DÉTAILS DE L'EXERCICE:
Recopiez intégralement, sans la moindre modification, la conclusion consacrée à Mutuza.

Conclusion
Mutuza apparaît donc comme un homme engagé dans
la vie intellectuelle, spirituelle, politique et économique de son pays.
Il juge que les problèmes philosophiques sont des problèmes de
base, qui permettent de comprendre comment se posent les autres
problèmes. Il fait figure d'épistémologue pour nombre de
ses lecteurs par sa méthode de la réévaluation des
concepts. C'est qu'il veut poser correctement les questions souvent
altérées par la maladresse qui déforme la position de tous
les problèmes humains, surtout ceux des rencontres interculturelles pour
l'identité et l'appartenance. Il est un esprit majeur qui refuse de se
contenter d'explications traditionnelles colonialement reçues ; il
se soumet à son propre jugement n'hésitant pas à se
contredire et ne veut pas céder à ses propres passions.
Dans cet itinéraire, nous avons considéré
les composantes de sa biographie non point chacune, mais toutes conjointement
dans les configurations qu'elles constituent par leur groupement. Il est
remarquable que notre auteur, qui n'est ni un philosophe ni apologète de
l'érudition réserve peu d'espace à ce genre de
débat dans son oeuvre philosophique. Quand la discussion avec les
adversaires de la philosophie africaine l'oblige à mettre l'accent sur
ce qui constitue la réalité essentielle de l'érudition, ce
n'est pas sur l'autorité des philosophes qu'il met l'accent, mais sur
les faits culturels. La philosophie n'est pas d'abord pour lui une doctrine.
Elle est un genre de vie (æùÞ)
dans l'histoire singulière, qui se manifeste par la force du
témoignage et par la transformation morale des hommes.

DONNÉES FOURNIES:
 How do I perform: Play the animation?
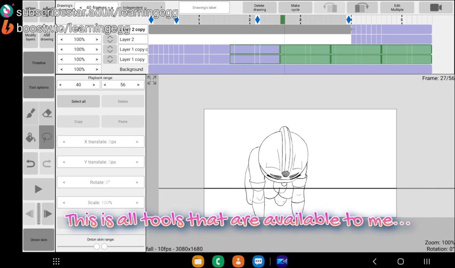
...
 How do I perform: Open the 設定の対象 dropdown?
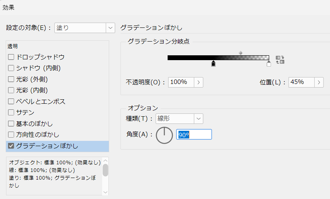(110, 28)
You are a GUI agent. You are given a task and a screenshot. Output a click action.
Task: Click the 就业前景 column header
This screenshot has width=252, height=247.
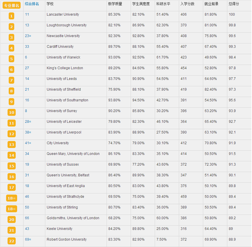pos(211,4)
---
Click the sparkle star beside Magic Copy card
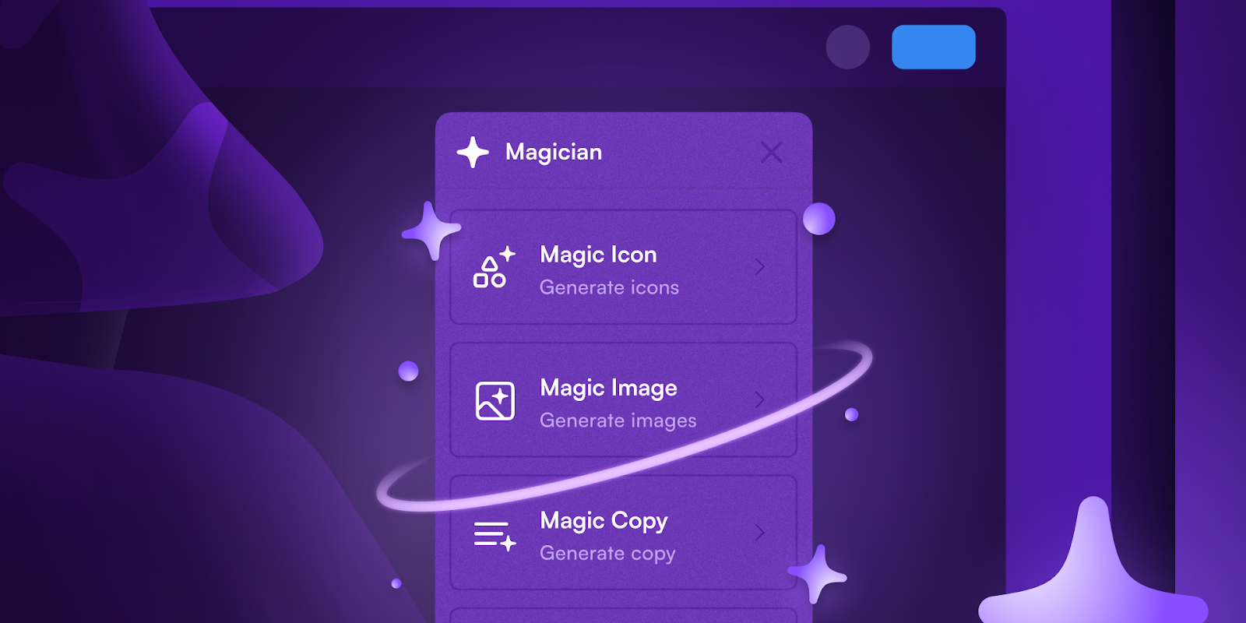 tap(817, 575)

RÉPONSE CI-DESSOUS:
Conclusion
Mutuza apparaît donc comme un homme engagé dans
la vie intellectuelle, spirituelle, politique et économique de son pays.
Il juge que les problèmes philosophiques sont des problèmes de
base, qui permettent de comprendre comment se posent les autres
problèmes. Il fait figure d'épistémologue pour nombre de
ses lecteurs par sa méthode de la réévaluation des
concepts. C'est qu'il veut poser correctement les questions souvent
altérées par la maladresse qui déforme la position de tous
les problèmes humains, surtout ceux des rencontres interculturelles pour
l'identité et l'appartenance. Il est un esprit majeur qui refuse de se
contenter d'explications traditionnelles colonialement reçues ; il
se soumet à son propre jugement n'hésitant pas à se
contredire et ne veut pas céder à ses propres passions.
Dans cet itinéraire, nous avons considéré
les composantes de sa biographie non point chacune, mais toutes conjointement
dans les configurations qu'elles constituent par leur groupement. Il est
remarquable que notre auteur, qui n'est ni un philosophe ni apologète de
l'érudition réserve peu d'espace à ce genre de
débat dans son oeuvre philosophique. Quand la discussion avec les
adversaires de la philosophie africaine l'oblige à mettre l'accent sur
ce qui constitue la réalité essentielle de l'érudition, ce
n'est pas sur l'autorité des philosophes qu'il met l'accent, mais sur
les faits culturels. La philosophie n'est pas d'abord pour lui une doctrine.
Elle est un genre de vie (æùÞ)
dans l'histoire singulière, qui se manifeste par la force du
témoignage et par la transformation morale des hommes.